Right Forearm After Treatment
3. Discussion
The diagnostic clues of extra pulmonary tuberculosis include: chronic lymph adenopathy, pleural effusion and thickening, chronic monoarthritis and spondylodiscitis being a child, and having an immunosuppressive disease (HIV+) (5, 6, 9). Diagnosis is routinely difficult and elusive (4). Lymph nodes, pleura, pericardium, central neural system, urinary and musculoskeletal system and skin are the most common sites of extra pulmonary tuberculosis (1, 2, 4, 6).
Skin and soft tissue involvement is a rare form of Mycobacterium tuberculosis infections (1% - 2%) (5, 7). However, detection of Mycobacterium tuberculosis is always an important part of differential diagnosis of skin and soft tissue involvement in endemic areas (9). Cutaneous tuberculosis arises from cutaneous mycobacterium inoculation, contiguous transmission from bone, joint and synovial infection and in very rare cases by the hematogenous route, and overall it seems that cutaneous tuberculosis without bone involvement is uncommon (5-7, 9).
Cold abscess is an uncommon form of cutaneous tuberculosis that can be single or multiple and with or without fistula. These abscesses are usually multi-lobulated and occur in immunocompromised patients (1, 5). In addition, cold abscesses do not involve toxic symptoms and cause minimum inflammation (10).
Mycobacterium tuberculosis can easily involve surrounded soft tissue of infected bone or joint and produce cold abscess, yet some of these abscesses have been reported without any bone or joint involvement (10).
Sometimes tuberculosis abscesses are mistaken with tumors (11). Tuberculosis should be considered in differential diagnosis of cold abscesses, especially in immunosuppressive patients (5).
The diagnostic methods of tuberculosis cold abscesses include:
1. Laboratory methods: smear, culture and PCR of drained material (12).
2. Imaging methods: sonography, Computerize Tomography (CT) scan and MRI (method of choice) (2, 4, 5, 8).
Aspiration of the abscess and laboratory examination is usually adequate for diagnosis confirmation (9). These abscesses are not distinguishable from pyogenic abscesses in imaging methods (1).
In MRI, the abscess was indicated by a hypo signal in T1 and hyper signal in T2 and not enhanced with gadolinium while the abscess wall was enhanced.

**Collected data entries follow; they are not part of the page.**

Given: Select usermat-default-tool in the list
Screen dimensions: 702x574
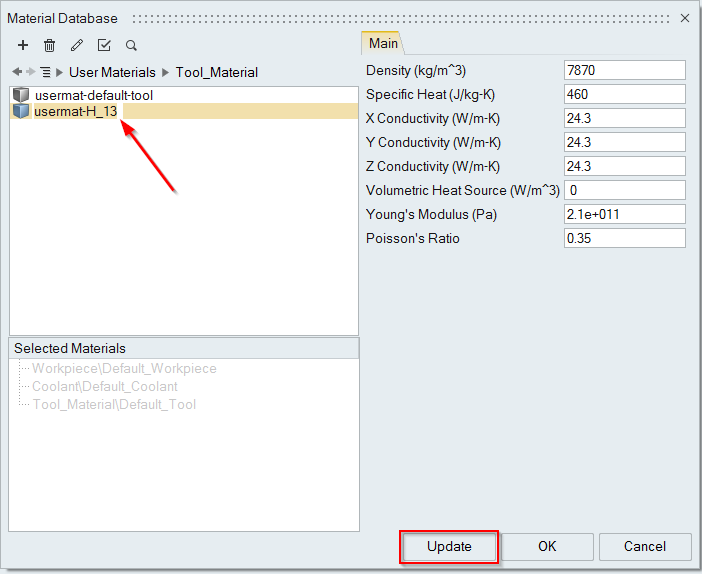Looking at the screenshot, I should click(x=93, y=95).
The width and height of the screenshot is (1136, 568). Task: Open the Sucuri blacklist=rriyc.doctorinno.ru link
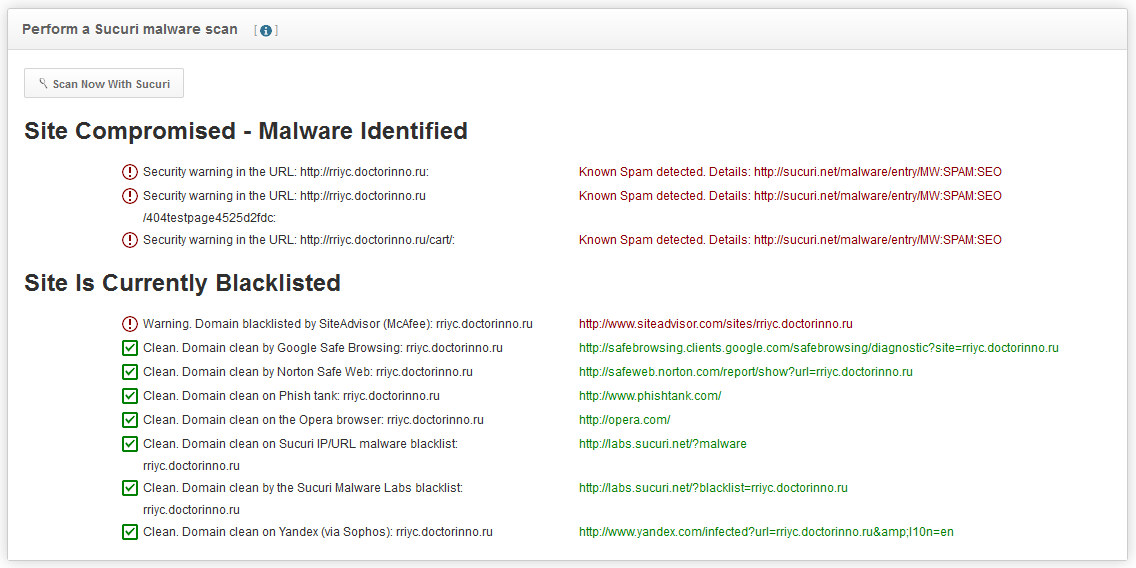click(x=713, y=488)
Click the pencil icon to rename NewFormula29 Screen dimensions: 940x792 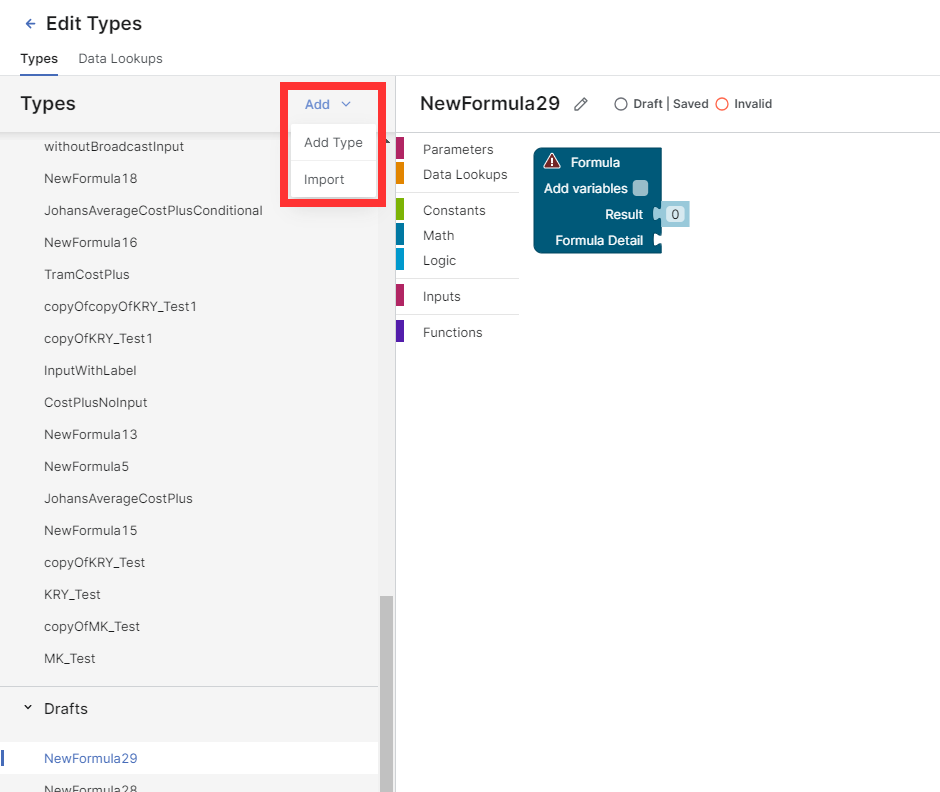(x=581, y=104)
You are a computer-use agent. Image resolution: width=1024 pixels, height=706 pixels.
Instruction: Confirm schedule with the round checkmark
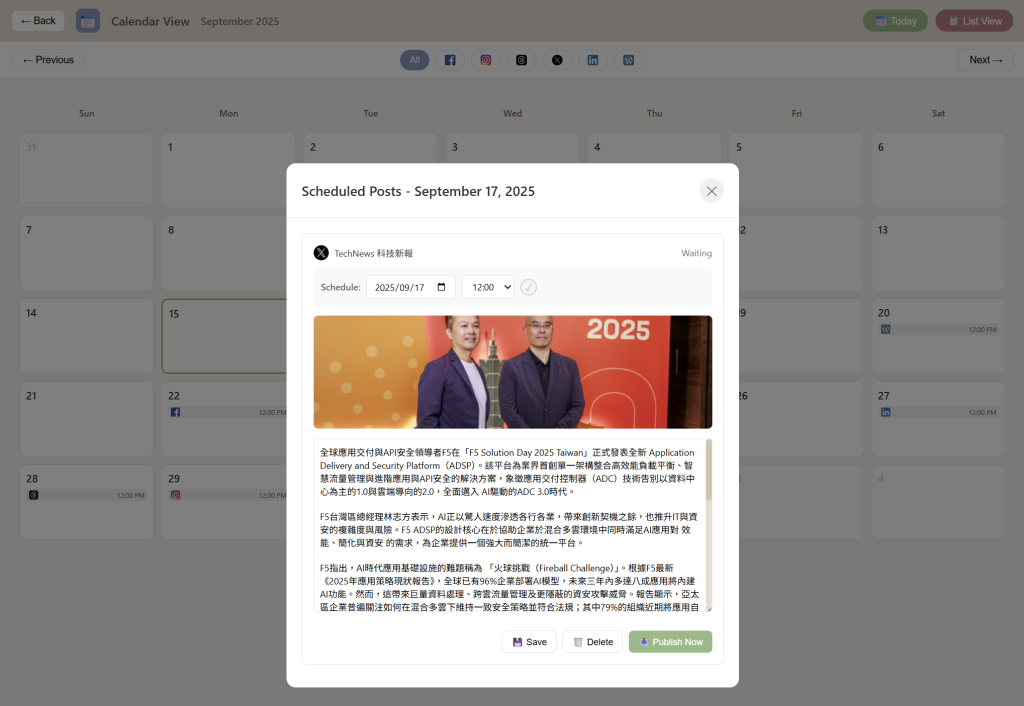click(x=529, y=287)
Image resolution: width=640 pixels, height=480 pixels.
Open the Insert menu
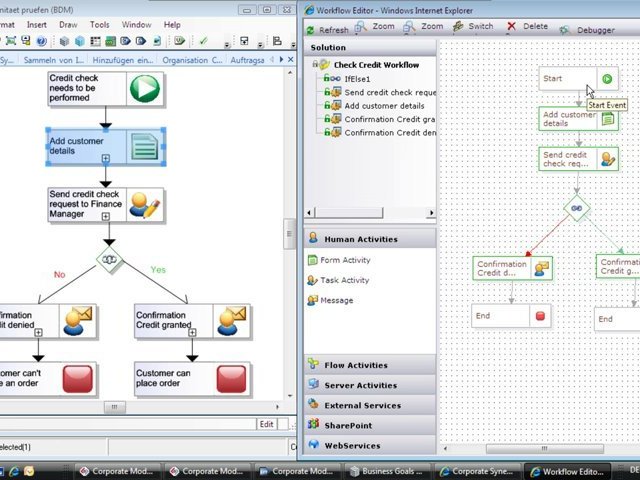coord(36,24)
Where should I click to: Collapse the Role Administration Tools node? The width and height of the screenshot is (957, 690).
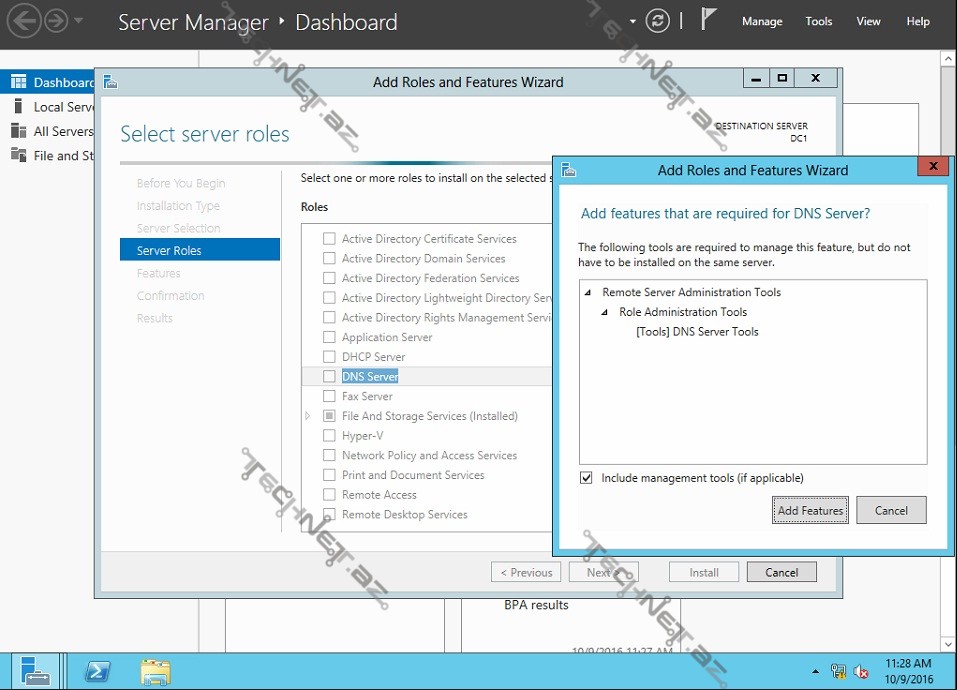[x=605, y=313]
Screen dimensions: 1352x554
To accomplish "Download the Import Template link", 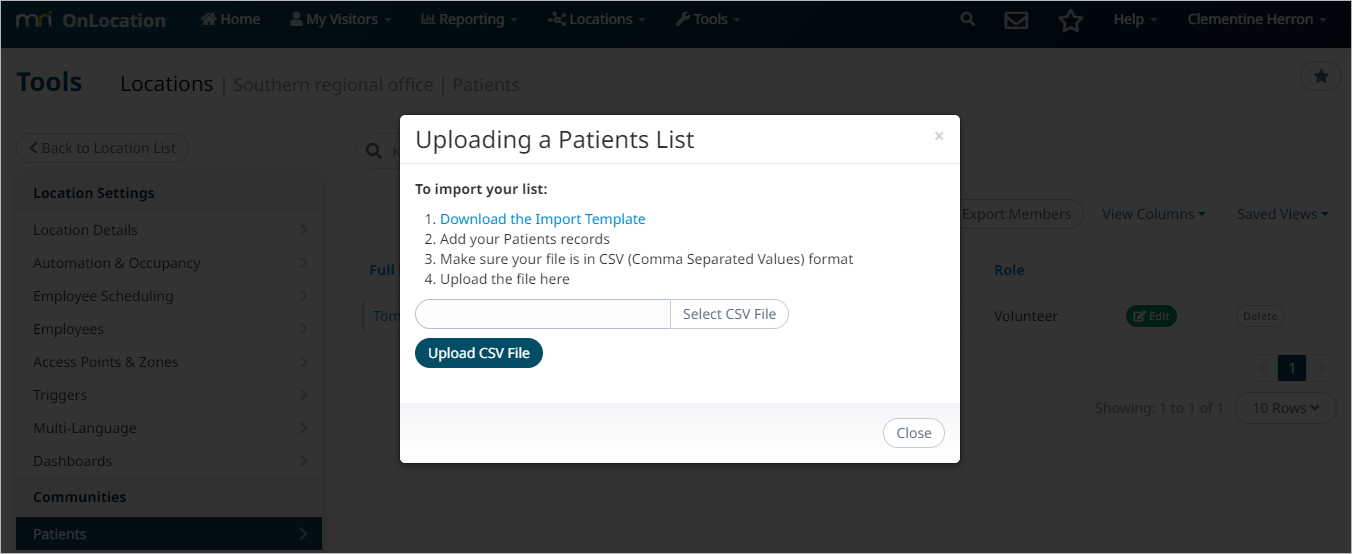I will (x=543, y=219).
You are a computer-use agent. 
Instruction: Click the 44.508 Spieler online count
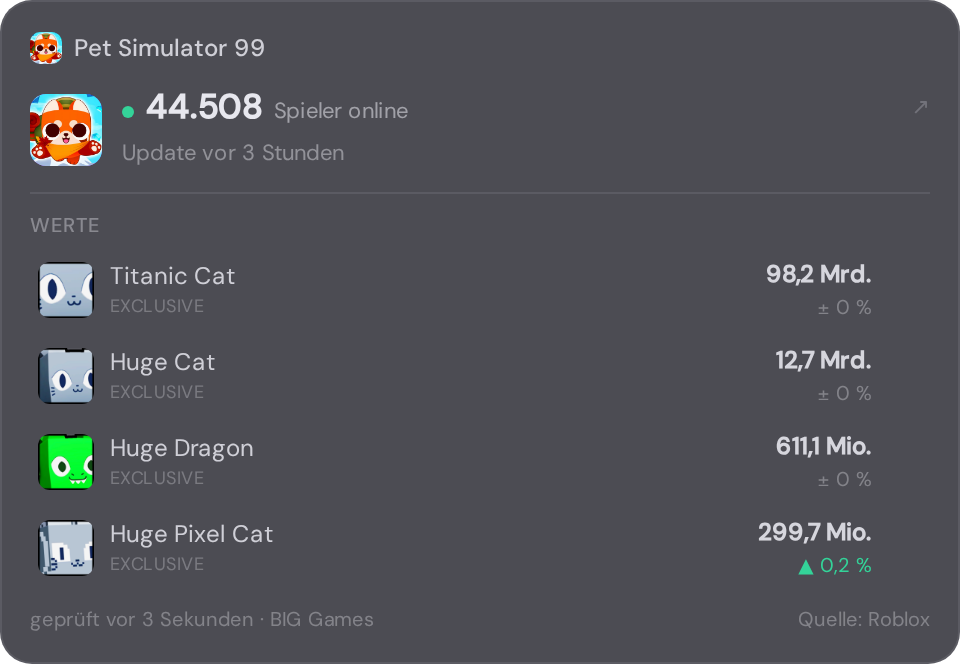click(x=277, y=108)
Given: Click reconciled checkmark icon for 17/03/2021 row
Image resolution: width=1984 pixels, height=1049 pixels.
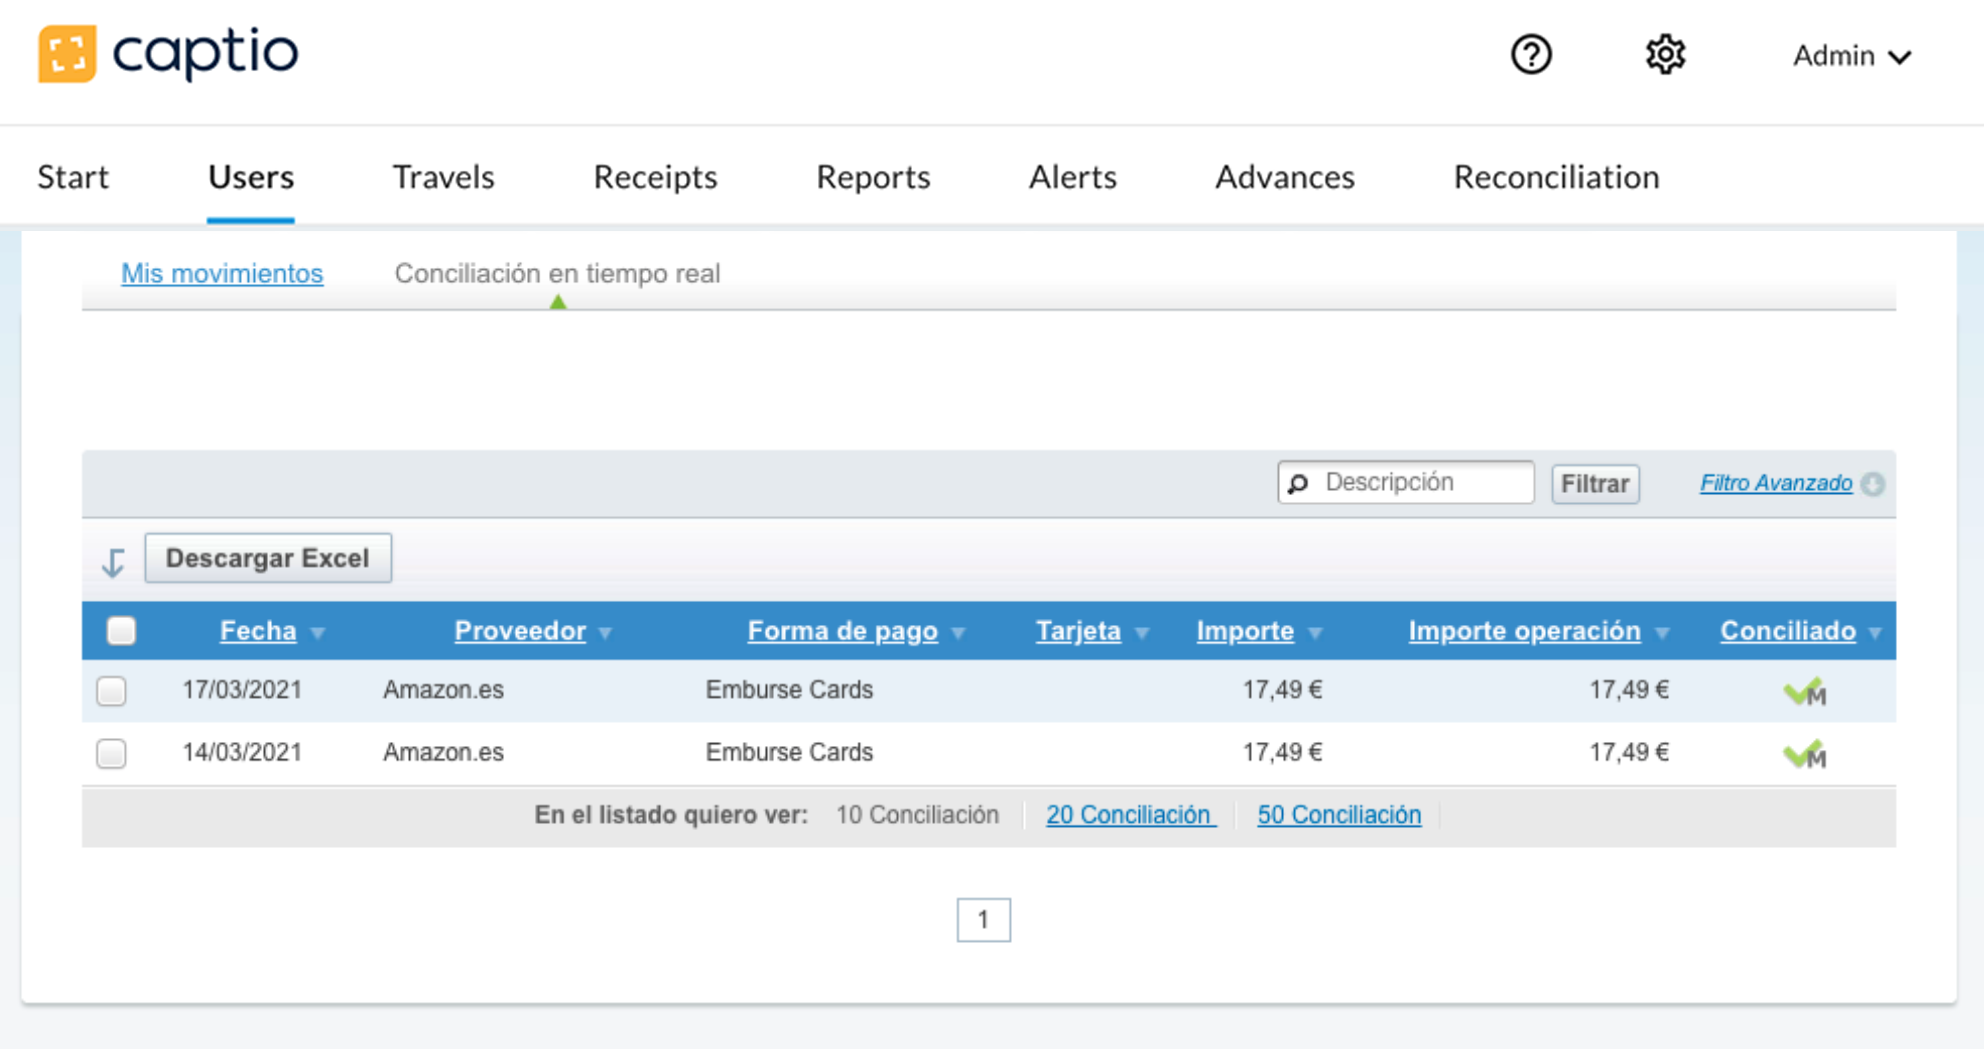Looking at the screenshot, I should click(1804, 692).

Most tuberculosis abscesses in the literature were treated with medical and surgical procedures (8). At present, the preferred treatment for these abscesses is CT guided drainage (6). Indications of surgical procedures in these patients include:
1. Treatment failure with drainage
2. The conditions that suggest drainage is contraindicated
3. Surgical procedure required for other reasons (4, 5).
Response to treatment is based on the improvement of clinical manifestations, resolving of the abscess on imaging studies and decrease of ESR (2).
Treatment regimens for pulmonary and extra pulmonary tuberculosis do not differ (4).
This report presented a rheumatoid arthritis patient with a forearm tuberculosis cold abscess. Immunosuppression in the context of corticosteroid use was an important risk factor for this patient. Drainage (without CT guidance) associated with standard anti-tuberculosis regimen was very effective for this patient.
In conclusion, it is necessary for clinicians to consider tuberculosis in immunosuppressive patients with abscesses.